CURRENT MOON ![]() |
Blog > Komentarze do wpisu
Plon wizyty w bibliotece
Genialnego "Złodzieja czasu" na pewno dziś skończę, poza tym czeka jeszcze jakiś Piekara i Packowe "Sherwood", trochę mały wybór. Więc myślę sobie, pójdę, a co tam. Przyniosłam: 1. "Wampira Lestata" Anne Rice, jeśli mi się spodoba czytanie o wampirach, to mają tam tego całą półkę. 2. "Wahadło Foucaulta" Eco, żeby nie było, że nie czytam nic choć odrobinę ambitniejszego. 3. "Język Trolli" i "Czarną polewkę" Musierowicz, gdybym miała ochotę się totalnie odmóżdżyć. :) Teraz już tylko "Dziecka piątku" mi brakuje do pełni Jeżycjady, ale niestety nie mogę na nie trafić w bibliotece, chyba ktoś zabrał i nie oddał. 4. "Festung Breslau" Krajewskiego. No ciekawa jestem, czy rzeczywiście najlepsze z cyklu. I czemu wcześniej trułam ludziom, zamiast w bibliotece poszukać? :P Nie trzeba chodzić do pracy i można do woli czytać ksiażki z biblioteki. Prawie jak wakacje. Prawie jak stare dobre czasy 10 lat temu. Na drugie śniadanie zamiast normalnej kawy napiłam się dziś capuccino z torebki i przypomniało mi się liceum, kiedy pijałam je nałogowo. Gdyby tak jeszcze odrobinę beztroski, byłoby git. poniedziałek, 21 lipca 2008, nita_callahan
Komentarze
Gość: arien, *.aster.pl
2008/07/21 22:24:10
Heh, "Wahadło Foucaulta" Eco uwazam za swoja ksiazke zycia. Genialna absolutnie. Co do wspomnianych przez ciebie tomow Jezycjady ostrzegam, z emoim zdaniem sa naprawde slabitkie w porownaniu do starszych i takie jakies telenowelowate.

» **Zadania do ćwiczenia**:
- 1) Dlaczego w tekście o wizycie w bibliotece wśród przyniesionych książek znalazło się „Wahadło Foucaulta”? Odpowiedz w jednym do trzech zdań.
- 2) Odpowiedz krótko na pytania do tekstu o wizycie w bibliotece.
(a) Której książki brakuje do pełni Jeżycjady?
(b) Co zostało wypite na drugie śniadanie zamiast normalnej kawy?
(c) Jaką książkę Krajewskiego przyniesiono z biblioteki?
- 3) Napisz dalszy ciąg tekstu o wizycie w bibliotece, zaczynając od miejsca, w którym się urywa.

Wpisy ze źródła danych

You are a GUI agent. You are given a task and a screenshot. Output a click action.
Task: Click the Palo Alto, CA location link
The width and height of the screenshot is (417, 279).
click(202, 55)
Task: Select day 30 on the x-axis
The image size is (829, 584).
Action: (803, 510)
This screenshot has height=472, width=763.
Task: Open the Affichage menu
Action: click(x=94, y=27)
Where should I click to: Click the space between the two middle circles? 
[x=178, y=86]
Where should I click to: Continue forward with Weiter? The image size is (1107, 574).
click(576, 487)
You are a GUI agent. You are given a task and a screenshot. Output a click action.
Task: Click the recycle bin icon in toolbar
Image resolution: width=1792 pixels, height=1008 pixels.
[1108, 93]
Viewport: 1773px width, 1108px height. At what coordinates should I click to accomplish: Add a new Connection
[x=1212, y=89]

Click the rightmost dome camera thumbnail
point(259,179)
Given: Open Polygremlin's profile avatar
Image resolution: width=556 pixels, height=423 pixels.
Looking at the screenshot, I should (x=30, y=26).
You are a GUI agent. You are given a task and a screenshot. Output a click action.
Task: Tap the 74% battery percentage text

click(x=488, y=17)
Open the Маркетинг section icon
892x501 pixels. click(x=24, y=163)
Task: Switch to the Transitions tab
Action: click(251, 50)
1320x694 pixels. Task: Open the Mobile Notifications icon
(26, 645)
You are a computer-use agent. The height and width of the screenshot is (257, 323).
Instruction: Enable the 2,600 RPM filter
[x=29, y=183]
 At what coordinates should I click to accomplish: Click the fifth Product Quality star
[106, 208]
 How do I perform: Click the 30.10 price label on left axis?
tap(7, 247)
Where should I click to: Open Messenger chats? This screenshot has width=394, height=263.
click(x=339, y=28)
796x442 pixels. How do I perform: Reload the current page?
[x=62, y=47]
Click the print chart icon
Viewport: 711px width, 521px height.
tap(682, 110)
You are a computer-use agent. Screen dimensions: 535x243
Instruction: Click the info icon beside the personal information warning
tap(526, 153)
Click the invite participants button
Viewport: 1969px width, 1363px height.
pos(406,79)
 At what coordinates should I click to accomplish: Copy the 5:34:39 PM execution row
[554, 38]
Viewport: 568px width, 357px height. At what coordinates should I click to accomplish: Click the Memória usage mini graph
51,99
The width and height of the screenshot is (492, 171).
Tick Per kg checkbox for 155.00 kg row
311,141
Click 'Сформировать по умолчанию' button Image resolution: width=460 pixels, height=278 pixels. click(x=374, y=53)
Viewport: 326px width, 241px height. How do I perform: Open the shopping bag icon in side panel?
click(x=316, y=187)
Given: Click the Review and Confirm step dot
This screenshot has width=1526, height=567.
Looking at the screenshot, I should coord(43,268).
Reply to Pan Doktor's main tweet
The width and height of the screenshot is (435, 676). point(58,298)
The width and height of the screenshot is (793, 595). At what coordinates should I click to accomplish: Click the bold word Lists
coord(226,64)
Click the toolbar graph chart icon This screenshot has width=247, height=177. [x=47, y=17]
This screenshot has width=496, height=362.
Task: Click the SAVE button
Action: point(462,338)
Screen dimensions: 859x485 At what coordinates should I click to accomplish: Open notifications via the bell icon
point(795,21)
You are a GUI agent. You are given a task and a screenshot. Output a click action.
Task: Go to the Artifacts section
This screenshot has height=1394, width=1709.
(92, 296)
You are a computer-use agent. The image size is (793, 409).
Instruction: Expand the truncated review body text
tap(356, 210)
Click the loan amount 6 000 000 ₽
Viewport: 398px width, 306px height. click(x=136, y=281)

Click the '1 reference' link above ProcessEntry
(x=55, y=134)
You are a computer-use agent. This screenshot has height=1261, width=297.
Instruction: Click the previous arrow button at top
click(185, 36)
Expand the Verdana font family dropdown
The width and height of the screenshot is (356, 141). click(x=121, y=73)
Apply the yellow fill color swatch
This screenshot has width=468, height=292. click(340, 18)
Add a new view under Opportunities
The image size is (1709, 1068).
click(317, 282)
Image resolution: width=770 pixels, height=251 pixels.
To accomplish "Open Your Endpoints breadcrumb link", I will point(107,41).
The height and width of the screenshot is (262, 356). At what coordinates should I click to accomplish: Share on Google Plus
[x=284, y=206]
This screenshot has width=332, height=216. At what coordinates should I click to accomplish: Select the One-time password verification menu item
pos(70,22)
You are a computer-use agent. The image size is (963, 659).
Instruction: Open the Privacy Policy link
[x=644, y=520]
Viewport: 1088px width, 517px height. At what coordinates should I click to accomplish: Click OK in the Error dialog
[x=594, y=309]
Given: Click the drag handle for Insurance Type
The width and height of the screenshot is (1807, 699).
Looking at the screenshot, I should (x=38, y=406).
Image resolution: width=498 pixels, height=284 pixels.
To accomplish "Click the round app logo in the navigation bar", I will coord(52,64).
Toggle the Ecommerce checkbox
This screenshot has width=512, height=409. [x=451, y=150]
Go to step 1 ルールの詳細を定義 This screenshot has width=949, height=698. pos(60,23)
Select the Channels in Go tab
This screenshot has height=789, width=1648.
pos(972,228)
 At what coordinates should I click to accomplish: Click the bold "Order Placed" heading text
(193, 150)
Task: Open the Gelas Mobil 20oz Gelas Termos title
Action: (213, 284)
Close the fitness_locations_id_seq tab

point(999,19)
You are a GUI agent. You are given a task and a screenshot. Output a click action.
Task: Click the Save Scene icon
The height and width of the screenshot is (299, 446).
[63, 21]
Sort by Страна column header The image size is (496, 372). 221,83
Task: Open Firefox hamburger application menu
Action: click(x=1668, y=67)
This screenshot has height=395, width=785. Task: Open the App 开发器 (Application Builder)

» **Odpowiedzi do zadań**:
- 1) „Wahadło Foucaulta” Eco trafiło do wypożyczonych książek po to, żeby nie było, że autorka nie czyta nic choć odrobinę ambitniejszego.

- 2)
(a) „Dziecka piątku”.
(b) Capuccino z torebki.
(c) „Festung Breslau”.

- 3)
2008/07/21 23:10:33
Zgadzam się w kwestii MM. A taki na przykład Ignacy Grzegorz z ciamajdowatego intelektualisty zmienia się w szuję i donosiciela. :P Nie podoba mi się to. Jak był młodszy, wolałam jego niż napadającego Józinka, ale teraz? Pff...
2008/07/22 11:14:37
Spoko spoko, w sprawie Jeżycjady już dawno ostrzegłyście mnie na Forum. :)
2008/07/22 11:17:29
UPD, widzę, że jestem jednak dużo bardziej opóźniona, niż mi się wydawało. Kalamburki i Żaby jeszcze nie czytałam i też nie mają tego u mnie w bibliotece.
Gość: arien, *.aster.pl
2008/07/22 15:41:55
No prosze. Kalamburka nie ejst taka zla na tle pozniejszych tomow, miala byc ostatnim tomem z cyklu, ale tak sie nie stalo, a bylaby fajnym zamknieciem. Napisana jest niezle, tyle ze wprowadza straszny balagan w cyklu, bo pojawiaja sie bardzo wazne postacie, ktore mialy byc caly cza sobecnie w zyciu bohaterow, a ich nie bylo;-). Zaba i tak lepsza od JT czy CP, ale wciaz nie ejst to Jezycjada jaka lubie.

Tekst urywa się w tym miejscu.